Stored items
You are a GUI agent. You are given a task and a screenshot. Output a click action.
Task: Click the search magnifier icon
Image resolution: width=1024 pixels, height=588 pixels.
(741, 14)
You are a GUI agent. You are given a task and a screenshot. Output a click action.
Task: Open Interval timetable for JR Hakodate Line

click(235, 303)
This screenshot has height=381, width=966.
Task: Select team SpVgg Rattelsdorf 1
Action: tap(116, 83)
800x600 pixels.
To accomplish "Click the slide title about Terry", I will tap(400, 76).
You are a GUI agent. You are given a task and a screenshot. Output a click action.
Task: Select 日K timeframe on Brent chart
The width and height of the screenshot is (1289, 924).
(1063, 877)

==

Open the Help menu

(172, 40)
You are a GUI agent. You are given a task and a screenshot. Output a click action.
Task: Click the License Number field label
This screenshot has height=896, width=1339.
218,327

*Prompt*: Set down only the lines above that fall between the line holding "Task: Click the search magnifier icon" and the line holding "800x600 pixels.", inclusive, keeping each exact.

*Your response*:
Task: Click the search magnifier icon
Image resolution: width=1024 pixels, height=588 pixels.
(741, 14)
You are a GUI agent. You are given a task and a screenshot. Output a click action.
Task: Open Interval timetable for JR Hakodate Line

click(235, 303)
This screenshot has height=381, width=966.
Task: Select team SpVgg Rattelsdorf 1
Action: tap(116, 83)
800x600 pixels.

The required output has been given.